● **Problem statement**: Would you write out the whole listing below exactly as given?

● **Record set**:
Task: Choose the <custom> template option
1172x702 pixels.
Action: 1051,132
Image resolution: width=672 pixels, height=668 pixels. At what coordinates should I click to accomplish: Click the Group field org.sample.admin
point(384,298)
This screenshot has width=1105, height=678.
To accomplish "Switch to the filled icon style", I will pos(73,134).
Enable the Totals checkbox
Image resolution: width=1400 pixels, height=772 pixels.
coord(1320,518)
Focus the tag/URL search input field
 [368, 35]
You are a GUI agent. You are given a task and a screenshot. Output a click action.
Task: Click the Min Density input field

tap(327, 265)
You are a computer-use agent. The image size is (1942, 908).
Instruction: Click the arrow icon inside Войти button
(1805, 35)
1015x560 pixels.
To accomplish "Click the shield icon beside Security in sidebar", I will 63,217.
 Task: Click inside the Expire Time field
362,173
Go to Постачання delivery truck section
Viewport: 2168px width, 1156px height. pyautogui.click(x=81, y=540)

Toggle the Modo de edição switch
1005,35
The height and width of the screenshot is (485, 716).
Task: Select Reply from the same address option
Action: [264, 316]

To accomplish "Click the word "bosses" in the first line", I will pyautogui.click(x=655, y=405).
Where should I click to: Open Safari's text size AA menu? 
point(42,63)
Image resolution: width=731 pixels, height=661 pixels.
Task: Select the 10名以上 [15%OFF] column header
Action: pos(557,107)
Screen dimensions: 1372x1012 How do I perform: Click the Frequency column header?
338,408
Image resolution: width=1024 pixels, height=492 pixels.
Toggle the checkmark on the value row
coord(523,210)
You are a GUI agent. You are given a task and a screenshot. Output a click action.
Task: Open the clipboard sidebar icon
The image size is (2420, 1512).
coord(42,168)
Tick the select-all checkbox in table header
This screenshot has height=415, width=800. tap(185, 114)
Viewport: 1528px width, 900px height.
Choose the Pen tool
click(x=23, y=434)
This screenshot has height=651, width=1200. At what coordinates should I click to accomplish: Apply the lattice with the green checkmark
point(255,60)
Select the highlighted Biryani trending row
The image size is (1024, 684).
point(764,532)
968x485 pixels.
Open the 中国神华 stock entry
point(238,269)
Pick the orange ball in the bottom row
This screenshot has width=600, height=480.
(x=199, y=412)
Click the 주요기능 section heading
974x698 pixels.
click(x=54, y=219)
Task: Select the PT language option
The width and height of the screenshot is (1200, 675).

● **Your solution**:
Task: Choose the <custom> template option
1172x702 pixels.
Action: 1051,132
Image resolution: width=672 pixels, height=668 pixels. At what coordinates should I click to accomplish: Click the Group field org.sample.admin
point(384,298)
This screenshot has width=1105, height=678.
To accomplish "Switch to the filled icon style", I will pos(73,134).
Enable the Totals checkbox
Image resolution: width=1400 pixels, height=772 pixels.
coord(1320,518)
Focus the tag/URL search input field
 [368, 35]
You are a GUI agent. You are given a task and a screenshot. Output a click action.
Task: Click the Min Density input field

tap(327, 265)
You are a computer-use agent. The image size is (1942, 908).
Instruction: Click the arrow icon inside Войти button
(1805, 35)
1015x560 pixels.
To accomplish "Click the shield icon beside Security in sidebar", I will 63,217.
 Task: Click inside the Expire Time field
362,173
Go to Постачання delivery truck section
Viewport: 2168px width, 1156px height. pyautogui.click(x=81, y=540)

Toggle the Modo de edição switch
1005,35
The height and width of the screenshot is (485, 716).
Task: Select Reply from the same address option
Action: [264, 316]

To accomplish "Click the word "bosses" in the first line", I will pyautogui.click(x=655, y=405).
Where should I click to: Open Safari's text size AA menu? 
point(42,63)
Image resolution: width=731 pixels, height=661 pixels.
Task: Select the 10名以上 [15%OFF] column header
Action: pos(557,107)
Screen dimensions: 1372x1012 How do I perform: Click the Frequency column header?
338,408
Image resolution: width=1024 pixels, height=492 pixels.
Toggle the checkmark on the value row
coord(523,210)
You are a GUI agent. You are given a task and a screenshot. Output a click action.
Task: Open the clipboard sidebar icon
The image size is (2420, 1512).
coord(42,168)
Tick the select-all checkbox in table header
This screenshot has height=415, width=800. tap(185, 114)
Viewport: 1528px width, 900px height.
Choose the Pen tool
click(x=23, y=434)
This screenshot has height=651, width=1200. At what coordinates should I click to accomplish: Apply the lattice with the green checkmark
point(255,60)
Select the highlighted Biryani trending row
The image size is (1024, 684).
point(764,532)
968x485 pixels.
Open the 中国神华 stock entry
point(238,269)
Pick the orange ball in the bottom row
This screenshot has width=600, height=480.
(x=199, y=412)
Click the 주요기능 section heading
974x698 pixels.
click(x=54, y=219)
Task: Select the PT language option
The width and height of the screenshot is (1200, 675).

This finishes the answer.